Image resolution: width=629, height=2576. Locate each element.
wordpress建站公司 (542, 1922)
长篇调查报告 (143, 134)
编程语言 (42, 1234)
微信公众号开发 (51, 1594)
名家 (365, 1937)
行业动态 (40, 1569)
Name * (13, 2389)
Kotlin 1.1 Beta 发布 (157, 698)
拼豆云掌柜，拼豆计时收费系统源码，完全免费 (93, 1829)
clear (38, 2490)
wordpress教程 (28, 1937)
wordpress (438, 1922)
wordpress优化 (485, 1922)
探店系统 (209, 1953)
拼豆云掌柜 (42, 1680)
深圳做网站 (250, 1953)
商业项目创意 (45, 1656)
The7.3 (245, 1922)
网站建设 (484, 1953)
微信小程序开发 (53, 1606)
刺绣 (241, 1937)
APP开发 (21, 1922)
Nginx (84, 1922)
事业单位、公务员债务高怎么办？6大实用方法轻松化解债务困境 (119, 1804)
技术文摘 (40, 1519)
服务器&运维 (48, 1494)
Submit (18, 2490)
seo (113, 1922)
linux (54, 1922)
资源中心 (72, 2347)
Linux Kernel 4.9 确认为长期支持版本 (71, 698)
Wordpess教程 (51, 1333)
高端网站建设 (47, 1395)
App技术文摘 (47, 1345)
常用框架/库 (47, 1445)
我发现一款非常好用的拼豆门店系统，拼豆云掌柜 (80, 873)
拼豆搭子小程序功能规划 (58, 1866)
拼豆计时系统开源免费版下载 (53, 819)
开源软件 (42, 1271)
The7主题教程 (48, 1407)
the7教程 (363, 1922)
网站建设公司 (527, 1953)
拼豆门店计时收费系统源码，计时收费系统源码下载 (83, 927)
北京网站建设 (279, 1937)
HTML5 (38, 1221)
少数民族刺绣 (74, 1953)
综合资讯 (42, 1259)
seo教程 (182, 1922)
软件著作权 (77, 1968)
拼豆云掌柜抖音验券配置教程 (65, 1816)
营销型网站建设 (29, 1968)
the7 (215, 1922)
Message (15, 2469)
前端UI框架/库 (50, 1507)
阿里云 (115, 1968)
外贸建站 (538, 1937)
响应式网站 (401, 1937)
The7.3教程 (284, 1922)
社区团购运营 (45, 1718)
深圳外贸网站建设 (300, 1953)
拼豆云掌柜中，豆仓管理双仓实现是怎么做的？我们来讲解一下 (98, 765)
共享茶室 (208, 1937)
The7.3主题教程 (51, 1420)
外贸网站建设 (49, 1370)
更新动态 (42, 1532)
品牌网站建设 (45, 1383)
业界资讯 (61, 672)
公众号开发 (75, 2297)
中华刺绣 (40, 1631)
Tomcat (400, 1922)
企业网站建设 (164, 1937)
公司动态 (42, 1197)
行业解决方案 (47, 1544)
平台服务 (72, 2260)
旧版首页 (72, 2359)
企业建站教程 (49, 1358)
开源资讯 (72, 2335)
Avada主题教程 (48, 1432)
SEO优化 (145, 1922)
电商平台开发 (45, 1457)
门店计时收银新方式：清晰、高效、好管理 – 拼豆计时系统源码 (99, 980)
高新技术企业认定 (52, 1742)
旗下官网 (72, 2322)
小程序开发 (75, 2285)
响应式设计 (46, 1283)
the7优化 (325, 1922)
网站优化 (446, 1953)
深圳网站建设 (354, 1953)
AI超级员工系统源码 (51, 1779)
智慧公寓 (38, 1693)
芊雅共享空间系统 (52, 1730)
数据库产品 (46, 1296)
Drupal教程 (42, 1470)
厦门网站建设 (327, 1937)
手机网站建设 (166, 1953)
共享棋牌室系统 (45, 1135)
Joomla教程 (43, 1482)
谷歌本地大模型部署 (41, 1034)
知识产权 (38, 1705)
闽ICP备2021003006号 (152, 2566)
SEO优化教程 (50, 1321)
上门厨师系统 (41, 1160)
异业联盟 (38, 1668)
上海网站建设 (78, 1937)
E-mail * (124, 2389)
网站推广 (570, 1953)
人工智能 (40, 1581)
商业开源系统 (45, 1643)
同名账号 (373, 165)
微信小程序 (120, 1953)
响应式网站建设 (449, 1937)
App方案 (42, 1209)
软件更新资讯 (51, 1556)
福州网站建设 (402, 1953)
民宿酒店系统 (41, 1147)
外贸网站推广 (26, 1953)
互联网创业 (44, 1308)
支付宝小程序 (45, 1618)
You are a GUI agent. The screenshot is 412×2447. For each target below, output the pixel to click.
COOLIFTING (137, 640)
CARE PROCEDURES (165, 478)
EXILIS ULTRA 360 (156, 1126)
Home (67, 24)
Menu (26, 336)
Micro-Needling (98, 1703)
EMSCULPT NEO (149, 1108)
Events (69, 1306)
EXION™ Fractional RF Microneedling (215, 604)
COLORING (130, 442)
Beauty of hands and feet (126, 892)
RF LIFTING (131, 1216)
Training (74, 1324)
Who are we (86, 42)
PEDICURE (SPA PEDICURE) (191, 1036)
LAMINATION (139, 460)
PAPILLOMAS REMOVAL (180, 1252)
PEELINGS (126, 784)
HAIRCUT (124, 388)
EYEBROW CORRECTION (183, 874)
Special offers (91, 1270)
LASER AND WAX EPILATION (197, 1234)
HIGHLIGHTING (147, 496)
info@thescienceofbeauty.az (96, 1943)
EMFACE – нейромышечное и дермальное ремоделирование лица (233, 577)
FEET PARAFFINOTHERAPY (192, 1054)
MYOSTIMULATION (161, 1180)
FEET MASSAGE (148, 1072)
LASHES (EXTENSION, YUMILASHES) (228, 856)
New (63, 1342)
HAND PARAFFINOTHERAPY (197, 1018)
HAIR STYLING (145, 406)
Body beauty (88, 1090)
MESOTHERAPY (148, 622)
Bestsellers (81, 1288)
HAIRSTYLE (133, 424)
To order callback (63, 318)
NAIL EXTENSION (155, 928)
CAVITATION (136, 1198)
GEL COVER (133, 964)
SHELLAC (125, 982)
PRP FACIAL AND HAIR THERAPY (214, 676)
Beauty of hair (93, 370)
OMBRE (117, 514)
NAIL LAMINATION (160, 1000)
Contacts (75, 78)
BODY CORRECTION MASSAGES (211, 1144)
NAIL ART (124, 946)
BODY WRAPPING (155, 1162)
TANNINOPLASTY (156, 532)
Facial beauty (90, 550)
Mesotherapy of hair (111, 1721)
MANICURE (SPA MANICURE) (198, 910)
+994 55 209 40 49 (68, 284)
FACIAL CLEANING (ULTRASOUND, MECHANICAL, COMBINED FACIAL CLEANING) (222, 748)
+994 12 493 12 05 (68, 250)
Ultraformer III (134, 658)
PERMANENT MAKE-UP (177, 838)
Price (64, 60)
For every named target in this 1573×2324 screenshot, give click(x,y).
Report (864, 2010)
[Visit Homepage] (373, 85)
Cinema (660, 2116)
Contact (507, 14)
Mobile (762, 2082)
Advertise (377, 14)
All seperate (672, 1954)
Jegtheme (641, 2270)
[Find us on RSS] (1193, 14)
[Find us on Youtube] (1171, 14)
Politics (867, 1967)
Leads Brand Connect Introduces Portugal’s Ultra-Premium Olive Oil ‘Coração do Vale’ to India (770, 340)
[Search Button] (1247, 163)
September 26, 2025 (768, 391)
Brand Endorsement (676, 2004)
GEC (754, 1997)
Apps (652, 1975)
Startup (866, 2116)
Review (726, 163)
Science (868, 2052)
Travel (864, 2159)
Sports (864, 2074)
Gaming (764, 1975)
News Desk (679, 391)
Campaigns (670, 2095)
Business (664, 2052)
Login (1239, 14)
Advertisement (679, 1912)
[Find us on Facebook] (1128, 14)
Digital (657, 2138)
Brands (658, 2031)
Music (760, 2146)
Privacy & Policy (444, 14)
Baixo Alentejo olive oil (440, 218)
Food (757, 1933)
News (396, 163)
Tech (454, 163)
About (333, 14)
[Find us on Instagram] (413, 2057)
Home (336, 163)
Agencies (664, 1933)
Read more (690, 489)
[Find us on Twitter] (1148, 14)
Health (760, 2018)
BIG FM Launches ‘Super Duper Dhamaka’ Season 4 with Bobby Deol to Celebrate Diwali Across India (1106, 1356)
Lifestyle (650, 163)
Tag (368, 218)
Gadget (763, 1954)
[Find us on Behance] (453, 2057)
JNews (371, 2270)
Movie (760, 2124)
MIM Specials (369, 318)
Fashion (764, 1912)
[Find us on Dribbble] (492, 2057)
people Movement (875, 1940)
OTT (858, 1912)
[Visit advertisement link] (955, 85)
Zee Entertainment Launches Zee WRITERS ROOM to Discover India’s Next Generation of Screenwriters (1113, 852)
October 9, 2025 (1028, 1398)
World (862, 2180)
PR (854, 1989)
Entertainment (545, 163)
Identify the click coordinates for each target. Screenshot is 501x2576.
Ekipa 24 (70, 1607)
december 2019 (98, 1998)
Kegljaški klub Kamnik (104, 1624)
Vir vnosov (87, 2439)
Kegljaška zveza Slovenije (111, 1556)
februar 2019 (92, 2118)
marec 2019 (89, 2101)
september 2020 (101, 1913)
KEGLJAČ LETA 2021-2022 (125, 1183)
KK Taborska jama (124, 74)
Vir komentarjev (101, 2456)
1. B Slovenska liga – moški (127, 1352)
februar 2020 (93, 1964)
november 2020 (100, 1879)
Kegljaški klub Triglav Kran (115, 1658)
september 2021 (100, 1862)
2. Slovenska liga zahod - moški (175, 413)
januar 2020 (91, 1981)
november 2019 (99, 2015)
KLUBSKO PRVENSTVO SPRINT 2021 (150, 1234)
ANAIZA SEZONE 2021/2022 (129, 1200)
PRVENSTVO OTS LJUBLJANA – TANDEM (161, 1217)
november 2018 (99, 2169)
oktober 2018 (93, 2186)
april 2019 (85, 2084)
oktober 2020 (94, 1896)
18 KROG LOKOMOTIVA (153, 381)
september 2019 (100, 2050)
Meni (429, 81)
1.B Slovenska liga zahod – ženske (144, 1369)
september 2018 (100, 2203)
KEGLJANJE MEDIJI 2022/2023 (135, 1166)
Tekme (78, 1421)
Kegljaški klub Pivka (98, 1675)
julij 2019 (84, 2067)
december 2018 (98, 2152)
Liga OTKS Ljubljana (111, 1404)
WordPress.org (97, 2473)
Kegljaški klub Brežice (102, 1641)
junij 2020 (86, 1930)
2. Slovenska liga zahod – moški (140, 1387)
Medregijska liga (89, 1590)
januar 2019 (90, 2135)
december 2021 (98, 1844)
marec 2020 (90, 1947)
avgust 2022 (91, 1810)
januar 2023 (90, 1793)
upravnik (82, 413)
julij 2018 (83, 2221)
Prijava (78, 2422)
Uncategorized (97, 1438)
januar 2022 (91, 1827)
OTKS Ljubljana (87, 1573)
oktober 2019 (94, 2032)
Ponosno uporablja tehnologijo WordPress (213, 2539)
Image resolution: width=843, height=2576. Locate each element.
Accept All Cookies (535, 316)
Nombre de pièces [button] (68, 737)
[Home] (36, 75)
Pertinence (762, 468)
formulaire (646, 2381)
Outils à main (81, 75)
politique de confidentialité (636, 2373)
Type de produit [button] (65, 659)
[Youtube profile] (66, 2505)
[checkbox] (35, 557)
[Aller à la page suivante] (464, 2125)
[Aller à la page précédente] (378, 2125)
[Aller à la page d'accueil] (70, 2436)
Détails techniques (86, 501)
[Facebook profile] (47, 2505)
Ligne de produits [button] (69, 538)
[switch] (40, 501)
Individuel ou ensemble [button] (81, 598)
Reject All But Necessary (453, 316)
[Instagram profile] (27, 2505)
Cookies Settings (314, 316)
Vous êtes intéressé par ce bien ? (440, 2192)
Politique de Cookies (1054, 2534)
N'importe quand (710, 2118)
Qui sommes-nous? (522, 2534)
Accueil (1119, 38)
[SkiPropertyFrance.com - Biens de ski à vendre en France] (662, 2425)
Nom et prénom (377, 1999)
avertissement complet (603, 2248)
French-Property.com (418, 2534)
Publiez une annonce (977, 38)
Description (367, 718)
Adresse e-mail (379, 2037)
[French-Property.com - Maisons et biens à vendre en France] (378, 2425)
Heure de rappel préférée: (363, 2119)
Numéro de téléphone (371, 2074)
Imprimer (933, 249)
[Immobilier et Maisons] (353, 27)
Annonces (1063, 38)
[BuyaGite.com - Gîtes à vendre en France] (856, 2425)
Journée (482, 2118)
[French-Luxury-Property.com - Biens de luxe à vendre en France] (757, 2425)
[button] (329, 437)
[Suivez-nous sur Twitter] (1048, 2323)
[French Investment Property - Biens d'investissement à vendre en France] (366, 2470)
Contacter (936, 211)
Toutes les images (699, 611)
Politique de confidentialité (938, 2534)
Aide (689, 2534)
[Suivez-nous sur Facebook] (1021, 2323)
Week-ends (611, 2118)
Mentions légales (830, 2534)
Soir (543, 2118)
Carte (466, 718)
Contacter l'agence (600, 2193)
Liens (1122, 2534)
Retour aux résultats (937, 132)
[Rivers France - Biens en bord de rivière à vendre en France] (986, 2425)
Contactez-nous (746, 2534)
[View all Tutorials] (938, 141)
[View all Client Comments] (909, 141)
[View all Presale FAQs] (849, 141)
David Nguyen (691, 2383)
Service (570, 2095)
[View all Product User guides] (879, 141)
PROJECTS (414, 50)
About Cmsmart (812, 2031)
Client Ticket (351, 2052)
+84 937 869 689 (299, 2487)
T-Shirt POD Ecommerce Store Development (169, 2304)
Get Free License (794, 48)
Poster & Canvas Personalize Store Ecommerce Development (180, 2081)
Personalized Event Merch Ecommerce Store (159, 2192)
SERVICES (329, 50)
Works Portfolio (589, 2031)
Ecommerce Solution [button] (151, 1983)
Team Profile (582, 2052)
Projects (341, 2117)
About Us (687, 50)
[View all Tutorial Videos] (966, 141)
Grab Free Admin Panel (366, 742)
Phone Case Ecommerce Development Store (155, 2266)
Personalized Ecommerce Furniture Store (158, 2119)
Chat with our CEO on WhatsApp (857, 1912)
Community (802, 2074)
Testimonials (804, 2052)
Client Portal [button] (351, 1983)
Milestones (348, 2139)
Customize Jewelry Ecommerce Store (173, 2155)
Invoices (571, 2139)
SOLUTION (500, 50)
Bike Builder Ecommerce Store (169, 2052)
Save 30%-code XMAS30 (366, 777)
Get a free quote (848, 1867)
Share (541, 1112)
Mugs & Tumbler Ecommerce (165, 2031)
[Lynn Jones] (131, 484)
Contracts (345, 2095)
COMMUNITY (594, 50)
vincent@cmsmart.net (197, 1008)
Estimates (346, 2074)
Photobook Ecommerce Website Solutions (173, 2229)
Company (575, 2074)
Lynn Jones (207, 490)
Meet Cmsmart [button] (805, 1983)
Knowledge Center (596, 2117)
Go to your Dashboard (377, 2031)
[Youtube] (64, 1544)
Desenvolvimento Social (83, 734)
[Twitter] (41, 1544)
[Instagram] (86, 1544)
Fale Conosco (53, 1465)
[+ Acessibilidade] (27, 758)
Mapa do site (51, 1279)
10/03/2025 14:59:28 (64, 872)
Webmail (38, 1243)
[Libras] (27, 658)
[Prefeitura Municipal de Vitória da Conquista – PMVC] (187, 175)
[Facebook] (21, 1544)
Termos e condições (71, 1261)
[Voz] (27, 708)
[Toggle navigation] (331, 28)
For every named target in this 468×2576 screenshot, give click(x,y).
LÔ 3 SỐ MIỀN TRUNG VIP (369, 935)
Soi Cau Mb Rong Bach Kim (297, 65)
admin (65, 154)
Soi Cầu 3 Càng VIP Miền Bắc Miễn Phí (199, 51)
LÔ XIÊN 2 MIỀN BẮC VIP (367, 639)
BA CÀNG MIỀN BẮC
◆ ◆ ◆ ◆ ◆ ◆ ◆
**What is expected**
Only the lines above from the line containing "[checkbox] (35, 557)" through the line containing "Accueil (1119, 38)" should be retyped, exactly and with both ends included.

**Solution to this task**
[checkbox] (35, 557)
[Aller à la page suivante] (464, 2125)
[Aller à la page précédente] (378, 2125)
[Aller à la page d'accueil] (70, 2436)
Détails techniques (86, 501)
[Facebook profile] (47, 2505)
Ligne de produits [button] (69, 538)
[switch] (40, 501)
Individuel ou ensemble [button] (81, 598)
Reject All But Necessary (453, 316)
[Instagram profile] (27, 2505)
Cookies Settings (314, 316)
Vous êtes intéressé par ce bien ? (440, 2192)
Politique de Cookies (1054, 2534)
N'importe quand (710, 2118)
Qui sommes-nous? (522, 2534)
Accueil (1119, 38)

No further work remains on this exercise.